My whole body ached. It was dinner time, I was folding my sixth load of laundry and I’d been cleaning since 6 am, with a brief break for lunch at a park. I wanted nothing more than to hide in my room by myself. But I couldn’t. My list wasn’t done and I needed to have the entire house clean at one time. And it needed to happen today.
My kids had helped with my list of chores. But, by the time I’d checked all their jobs multiple times, it was anyone’s guess whether it had helped or hindered. I have a child or two who hates cleaning to the point of tears and likes to do as little as possible. But that wasn’t going to cut it today.
Today the house was going to be clean. Deeply clean.
The week had been chaotic. And while I am no one’s perfectionist the messy house had my nerves on edge.
I had started the day with a smile.
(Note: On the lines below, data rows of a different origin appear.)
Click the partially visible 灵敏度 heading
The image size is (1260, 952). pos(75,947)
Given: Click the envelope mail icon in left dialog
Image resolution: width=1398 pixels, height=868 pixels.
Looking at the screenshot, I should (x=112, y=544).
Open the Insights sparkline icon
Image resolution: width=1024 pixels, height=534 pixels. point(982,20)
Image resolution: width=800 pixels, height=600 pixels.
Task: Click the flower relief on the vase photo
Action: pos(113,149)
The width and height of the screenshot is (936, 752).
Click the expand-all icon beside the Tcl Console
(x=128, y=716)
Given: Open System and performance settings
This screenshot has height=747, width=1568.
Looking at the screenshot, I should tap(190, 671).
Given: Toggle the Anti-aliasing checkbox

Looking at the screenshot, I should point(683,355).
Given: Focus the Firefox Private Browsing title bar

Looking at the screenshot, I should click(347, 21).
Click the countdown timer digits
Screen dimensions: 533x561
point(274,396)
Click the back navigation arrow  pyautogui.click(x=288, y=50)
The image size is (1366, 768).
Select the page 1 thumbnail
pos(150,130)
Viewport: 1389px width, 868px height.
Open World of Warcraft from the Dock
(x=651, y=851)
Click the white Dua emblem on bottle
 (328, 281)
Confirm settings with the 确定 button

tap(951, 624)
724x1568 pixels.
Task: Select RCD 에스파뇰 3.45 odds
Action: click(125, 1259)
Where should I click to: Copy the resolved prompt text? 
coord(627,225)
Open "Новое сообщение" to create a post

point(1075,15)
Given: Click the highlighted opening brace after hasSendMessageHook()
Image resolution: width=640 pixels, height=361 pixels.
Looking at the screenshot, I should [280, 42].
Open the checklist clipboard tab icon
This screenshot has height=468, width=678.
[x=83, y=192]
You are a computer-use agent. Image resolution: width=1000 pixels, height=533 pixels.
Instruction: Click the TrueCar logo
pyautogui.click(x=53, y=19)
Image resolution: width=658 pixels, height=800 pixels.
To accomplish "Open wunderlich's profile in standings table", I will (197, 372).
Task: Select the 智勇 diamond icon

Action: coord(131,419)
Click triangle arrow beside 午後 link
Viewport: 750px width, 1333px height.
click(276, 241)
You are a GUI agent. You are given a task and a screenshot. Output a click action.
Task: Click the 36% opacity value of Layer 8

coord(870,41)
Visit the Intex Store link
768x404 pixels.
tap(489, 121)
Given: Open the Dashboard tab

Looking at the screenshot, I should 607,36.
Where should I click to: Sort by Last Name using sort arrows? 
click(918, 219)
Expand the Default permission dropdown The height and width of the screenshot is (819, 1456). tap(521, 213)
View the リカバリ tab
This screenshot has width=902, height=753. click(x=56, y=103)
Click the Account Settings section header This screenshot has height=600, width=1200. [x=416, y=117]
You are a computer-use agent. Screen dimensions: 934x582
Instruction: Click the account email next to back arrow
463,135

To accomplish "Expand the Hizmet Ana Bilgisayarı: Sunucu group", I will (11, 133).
I’d listened to music as I organized drawers, danced with AJ and let him “help me” until I offered a Daniel Tiger show to recover from the “help”.
The smile had faded as my kids had slowly finished their lists. Mine still loomed in front of me and now it was accompanied by choruses of, “Mama read with me?” and “Mom will you play uno with me?” I shoved the tears back into my eyes with my palms as I said, “Not right now,” for the hundredth time.
It’s just one day. They’ll be fine.
I just need the house clean all at once for just a minute.
The focus was on the house. The need for order.
And then I saw this note I’d taped to my fridge months ago.
And I shifted.
My goal isn’t a clean house. That’s the by-product. My goal is to teach the kids responsibility, hard work, and to do their best at a job they may not love.
A shift from-
frustration to acceptance of what is, right now.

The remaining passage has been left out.